Get Started
This guide will help you get started with Fine-Tuning models. Our Fine-Tuning feature enables you to train popular LLMs on any publicly available dataset hosted on Hugging Face. Follow the steps below to launch and manage a fine-tuning job.
Step 1: Select Base Model
You can choose from a number of of Open Source base models to fine tune.
Step 2: Add Dataset
Specify the Hugging Face dataset path you’d like to use for fine-tuning. There are two types of datasets:
- Training: Dataset to train your model against
- Validation (optional): Dataset to validate the model against unseen data that is outside of the training loop.
Requirements
Type | Description |
---|---|
File Type | .jsonl (JSON Lines) or .csv |
Columns | Must include a column named text (case-sensitive) with the training data |
Source
- HuggingFace dataset: Full path (example
imdatta0/ultrachat_1k
)
Step 3: Output Job Details
Provide the following:
- Suffix: A custom identifier added to your Job ID for easier tracking.

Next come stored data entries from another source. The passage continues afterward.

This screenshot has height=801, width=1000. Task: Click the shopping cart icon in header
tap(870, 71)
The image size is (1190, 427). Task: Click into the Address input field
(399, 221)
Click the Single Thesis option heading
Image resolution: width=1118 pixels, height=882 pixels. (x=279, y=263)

- Registry: Choose the model registry where the fine-tuned model will be saved for future deployment.
- Seed: Set a random seed for reproducibility (defaults to 42).

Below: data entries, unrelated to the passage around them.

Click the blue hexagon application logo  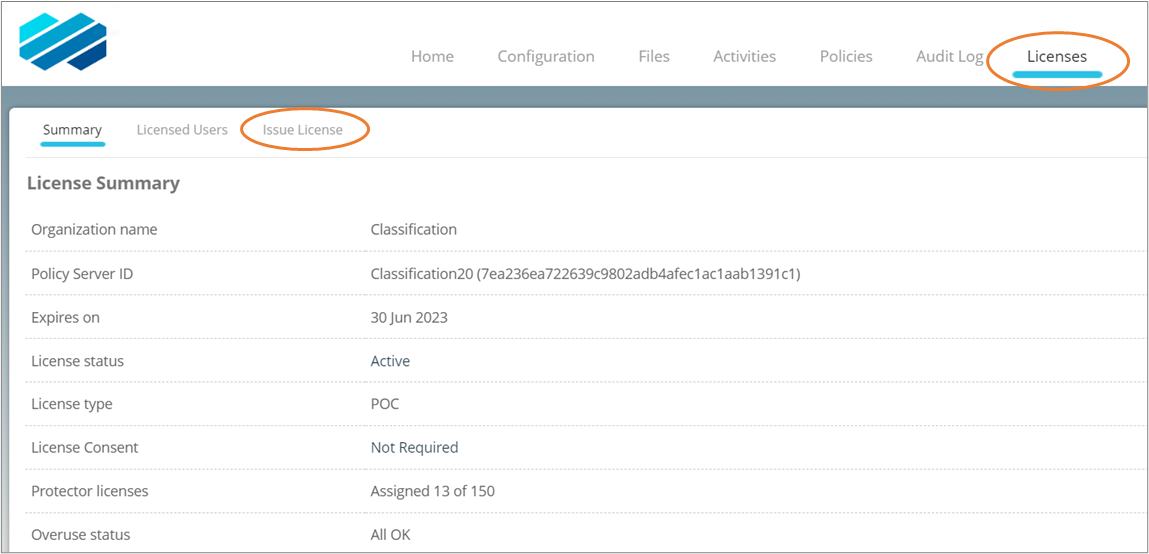[62, 42]
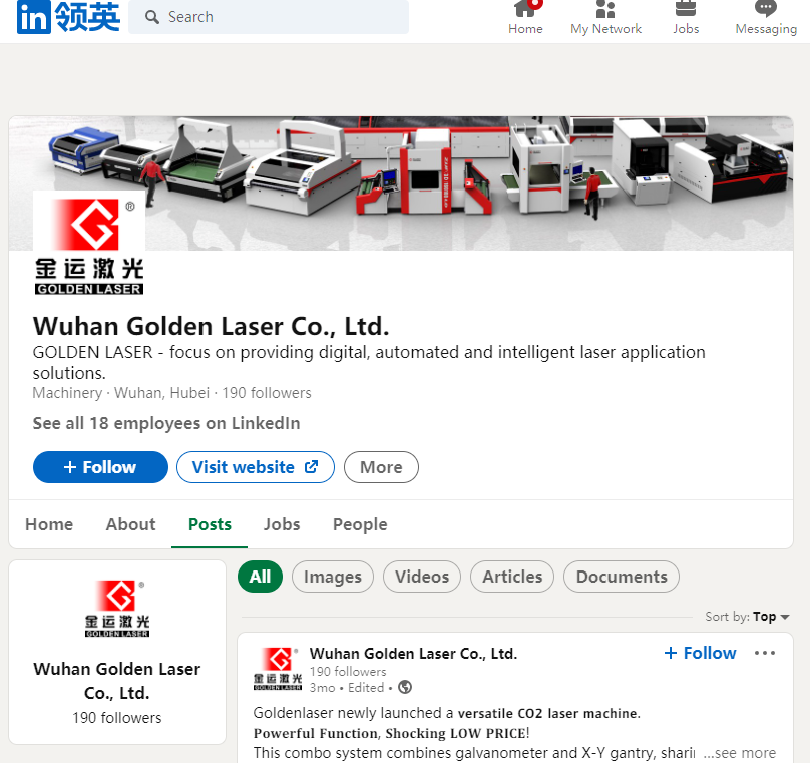Switch to the About tab
Screen dimensions: 810x763
tap(130, 524)
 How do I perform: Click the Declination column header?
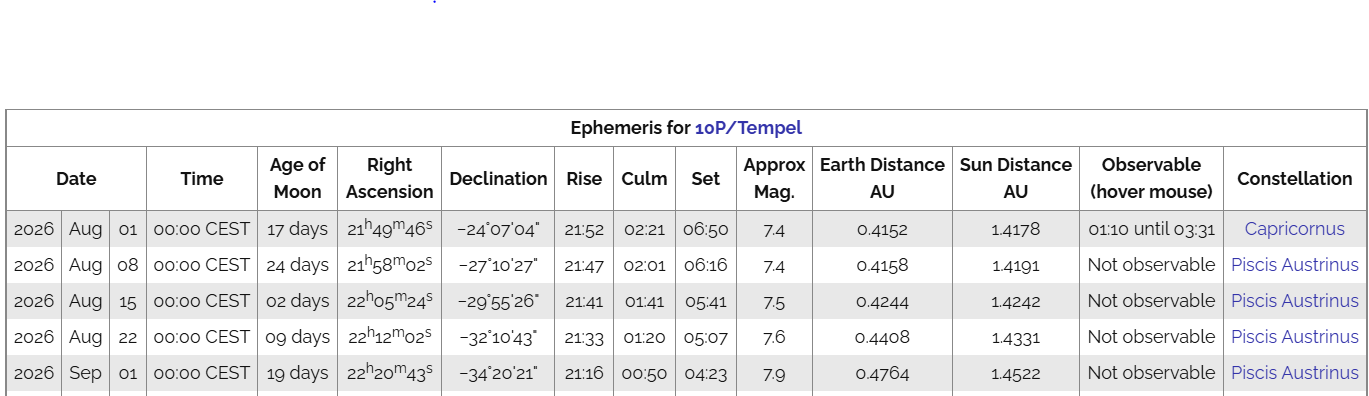(498, 178)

Step 4: Configure Hyperparameters
Each hyperparameter comes with a default value, which you can adjust:
Hyperparameter | Description |
---|---|
Batch size | Number of training samples used in one forward/backward pass. |
Learning Rate | Controls the step size during optimization. |
Number of Epochs | Total number of times the model will iterate over the full training set. |
Warmup Ratio | Proportion of training steps to gradually increase the learning rate. |
Weight Decay | Regularization to prevent overfitting by penalizing large weights. |
Step 5: Set LoRA Parameters
Parameter | Description |
---|---|
LoRA Rank | Dimension of the low-rank decomposition |
LoRA Alpha | Scaling factor for LoRA updates. |
LoRA Dropout | Dropout rate applied to LoRA layers. |
Step 6: Launch the Job
Once a job is launched, it will automatically start the training run. These runs can vary in time, depending on the configurations set.
You can track the progress of your job by monitoring its status as it transitions from Initializing
to Running
to Completed
.
Step 8: Post-Job Artifacts
Once the job is completed:
- Navigate to the job's details view to view the list of Checkpoints created for epochs.
- For each checkpoint, you’ll see:
- Training Loss: The error (or loss) the model incurred while learning from the training dataset. A decreasing training loss generally indicates the model is learning, but if it’s very low compared to validation loss, it might be overfitting.
- Validation Loss: Visible only if a validation dataset is provided. The error computed using the validation dataset (unseen during training) is an indicator of how well the model will perform on real-world or unseen data.
- From the selected checkpoint, you can either deploy the fine tuned model by:
- Navigating to the Model Registry where the model weights becomes
Available
in your chosen Registry and location, or - Deploy the model directly to an Endpoint.
- Navigating to the Model Registry where the model weights becomes
Registered model weights appear under Model Registry > Model > Versions. Know more about Model Registry. From here, you can deploy the fine-tuned model to Endpoints for inference.